##### KUTIPAN BACAAN

Upaya Meredam Luapan Bengawan

Sumber:Majalah Gatra - 17 Januari 2008
Kategori:Banjir di Luar Jakarta
Banjir melanda sepanjang aliran Bengawan Solo. Kerugian mencapai Rp 60 milyar. Penghijauan, pengerukan, dan pembangunan waduk ditawarkan menjadi solusi.

Gajah yang satu ini bukan sembarang gajah. Dia sanggup sanggup menampung air sebanyak 700 juta meter kubik. Dialah Gajah Mungkur, sebuah waduk yang terletak 3 kilometer selatan kota Wonogiri, Jawa Tengah. Danau buatan itu dibangun untuk mengurangi luapan Bengawan Solo, sungai terpanjang di Pulau Jawa.

Selain untuk mengairi 23.000 hektare sawah, Gajah Mungkur juga berfungsi mengendalikan banjir Bengawan Solo, dan pembangkit listrik tenaga air. Namun di musim penghujan ini, kemampuan sang Gajah menampung air kedodoran. Meskipun sanggup menelan air 700 juta meter kubik, karena endapan kini diperkirakan hanya menampung 540 juta meter kubik.

Waduk Gajah Mungkur mulai beroperasi pada 1978. Waduk seluas 8.800 hektare di tujuh kecamatan itu sanggup mengairi sawah 23.600 hektare di Sukoharjo, Klaten, Karanganyar, dan Sragen. Juga berfungsi sebagai PLTA dengan daya 12,4 megawatt. Waduk ini direncanakan bisa berumur sampai 100 tahun.

Tapi sampai tahun ini, tingginya endapan lumpur membuat ragu apakah umurnya bisa 100 tahun. Tingginya curah hujan menyebabkan ketinggian air pada bendungan meninggi 3 meter dalam waktu 24 jam. Pada 25 Desember silam, ketinggian muka air meningkat dari 133,34 meter menjadi 136,5 meter. Kenaikan itu sama saja dengan air bertambah 250 juta meter kubik. Untuk mencegah jebolnya waduk, pintu air harus dibuka.

Akibat ''kencing'' Gajah Mungkur, wilayah yang dilalui Bengawan Solo seperti Solo, Madiun, Pacitan, Sragen, Bojonegoro, serta Lamongan dilanda banjir. Menteri Pekerjaan Umum, Joko Kirmanto, yang meninjau daerah aliran sungai Bengawan Solo, Kamis pekan lalu, menjelaskan banjir itu disebabkan tata lingkungan kawasan Bengawan Solo rusak parah.

Kerusakan itu terjadi di daerah tangkapan air yang bermuara ke waduk Gajah Mungkur maupun aliran sungai. Joko Kirmanto mengatakan, perbukitan di atas waduk Gajah Mungkur, yang seharusnya ditanami pohon keras, saat ini gundul total. Akibatnya pendangkalan waduk akibat erosi terjadi sangat cepat. Kondisi yang sama terjadi pada bantaran Bengawan Solo.

##########

*PETUNJUK KERJA*
a: Jawablah pertanyaan berikut berdasarkan artikel tentang banjir Bengawan Solo.
(i) Di mana letak Waduk Gajah Mungkur jika diukur dari kota Wonogiri?
(ii) Pada tahun berapa waduk itu mulai beroperasi?
(iii) Siapa Menteri Pekerjaan Umum yang meninjau daerah aliran sungai Bengawan Solo?
b: Lanjutkan artikel tentang banjir Bengawan Solo, mulai dari sesudah kalimat terakhirnya.
Data yang disertakan tidak diperlukan untuk mengerjakan tugas.

##### DATA PENDUKUNG

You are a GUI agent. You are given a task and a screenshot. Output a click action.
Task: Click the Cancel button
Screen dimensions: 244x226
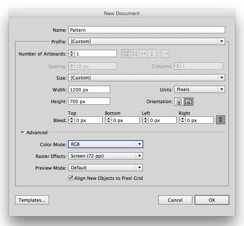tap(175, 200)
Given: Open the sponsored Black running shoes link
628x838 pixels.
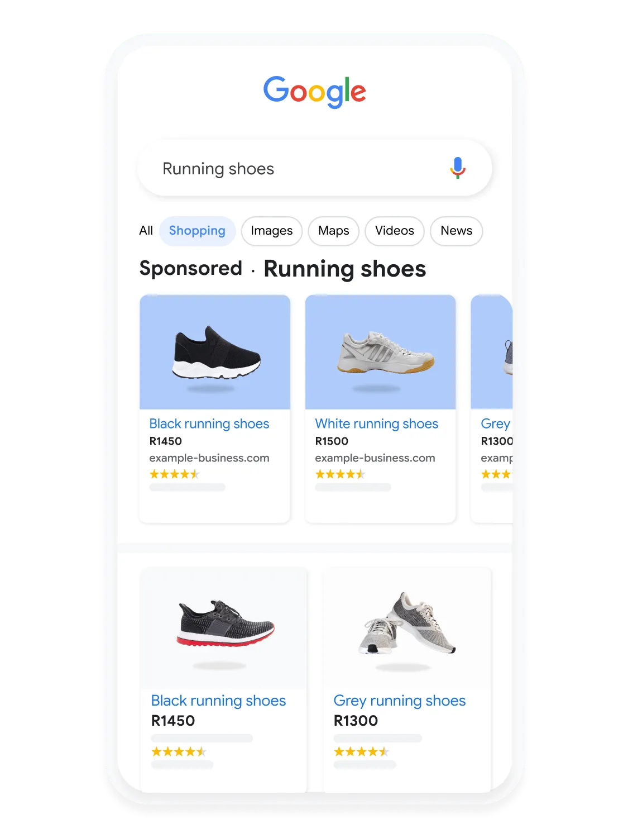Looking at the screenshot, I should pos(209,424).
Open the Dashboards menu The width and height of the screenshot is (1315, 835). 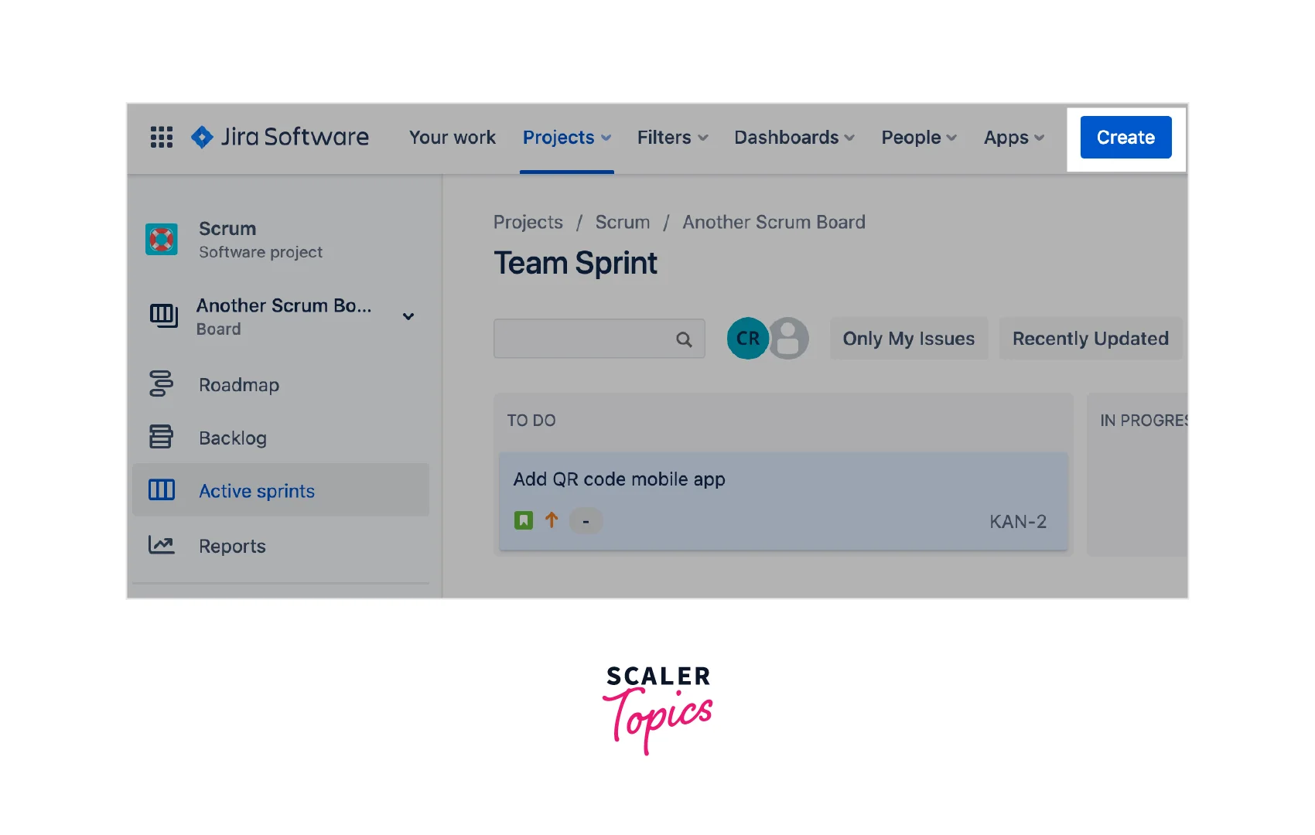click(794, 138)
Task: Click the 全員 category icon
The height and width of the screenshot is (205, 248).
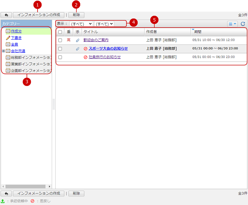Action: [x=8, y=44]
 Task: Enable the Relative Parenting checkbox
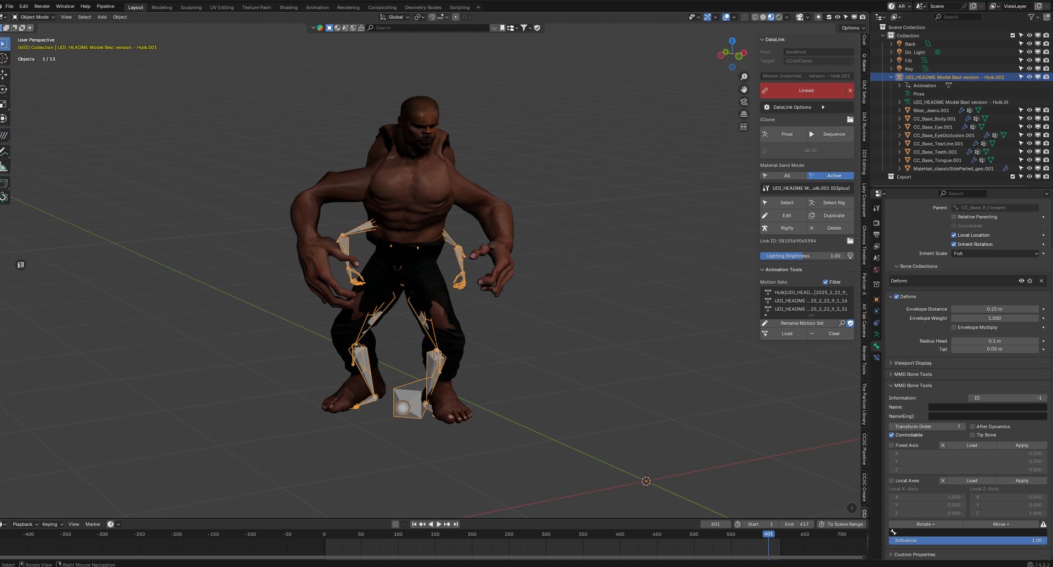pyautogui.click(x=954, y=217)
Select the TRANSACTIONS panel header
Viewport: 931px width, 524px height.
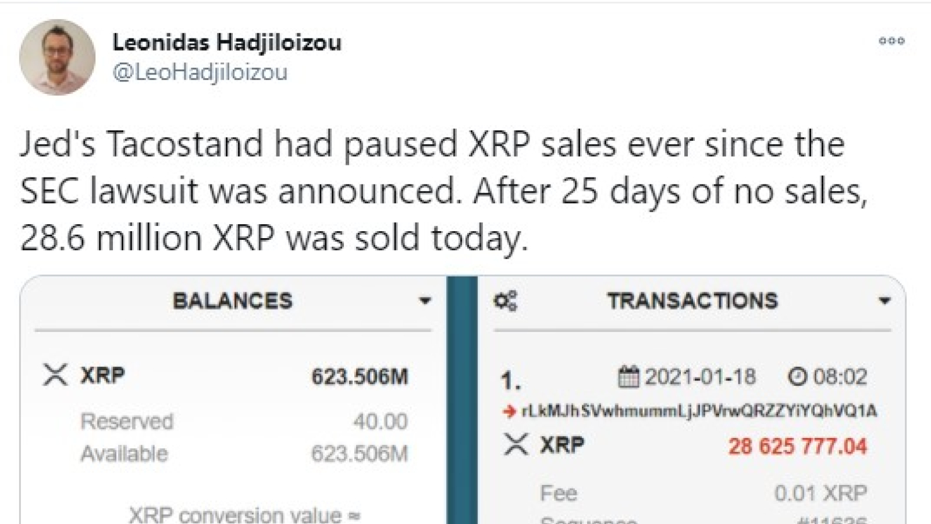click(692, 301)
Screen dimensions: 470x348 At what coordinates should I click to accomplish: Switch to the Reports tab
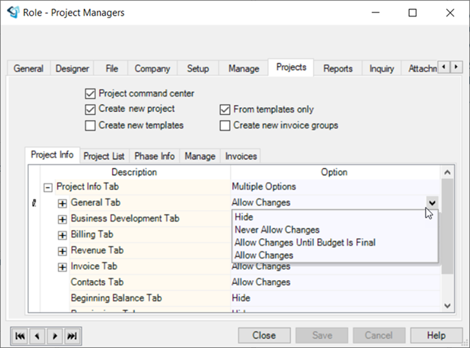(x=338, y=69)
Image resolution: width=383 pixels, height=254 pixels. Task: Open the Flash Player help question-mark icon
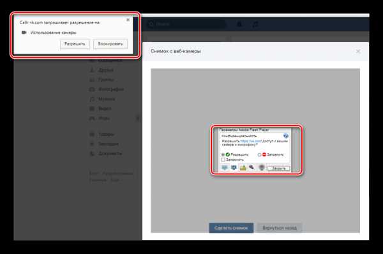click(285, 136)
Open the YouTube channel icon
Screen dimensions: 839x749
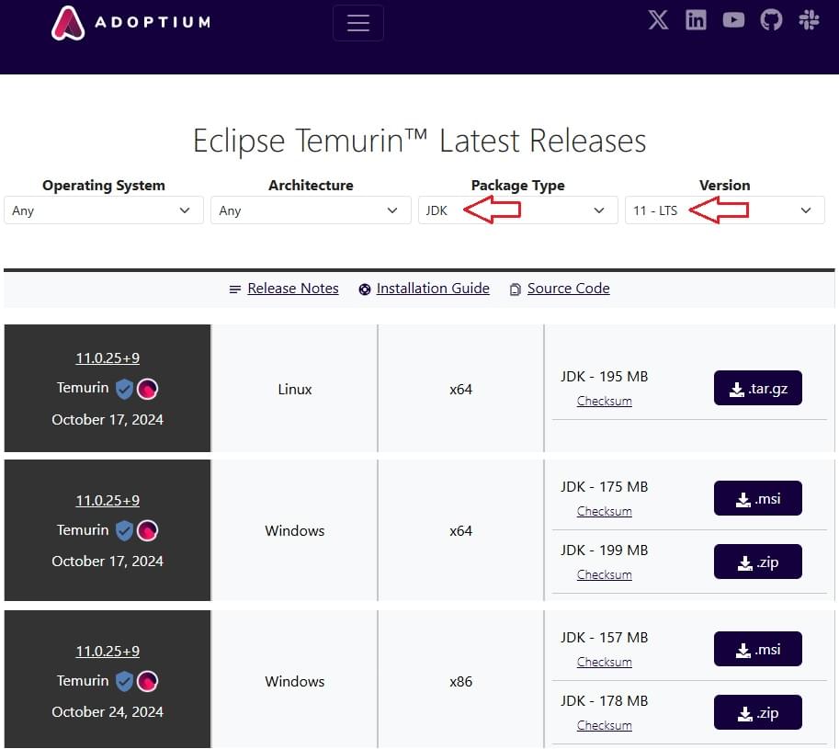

##########

*JAWABAN TUGAS*
a:
(i) Sekitar 3 kilometer di sebelah selatan kota Wonogiri.
(ii) Pada tahun 1978.
(iii) Joko Kirmanto.

b:
Untuk melihat lebih dekat kondisi bantaran Bengawan Solo, Joko Kirmanto bersama Menteri Lingkungan Hidup Rachmat Witoelar serta pejabat daerah, mengarungi bengawan dengan perahu karet. Rombongan itu terjun dari Jembatan Bacem, Sukoharjo, dan mendarat di Taman Ronggo Warsito, Jurug, Solo.

Untuk mengatasi banjir bengawan Solo, Joko Kirmanto mengatakan penanaman pohon di perbukitan sekitar Gajah Mungkur, dan sepanjang bengawan tidak bisa ditawar lagi. Sedangkan penanganan jangka pendek dengan memperbaiki tanggul sepanjang bengawan yang rusak. Juga dengan membuat bendungan kecil di puluhan titik sepanjang bengawan.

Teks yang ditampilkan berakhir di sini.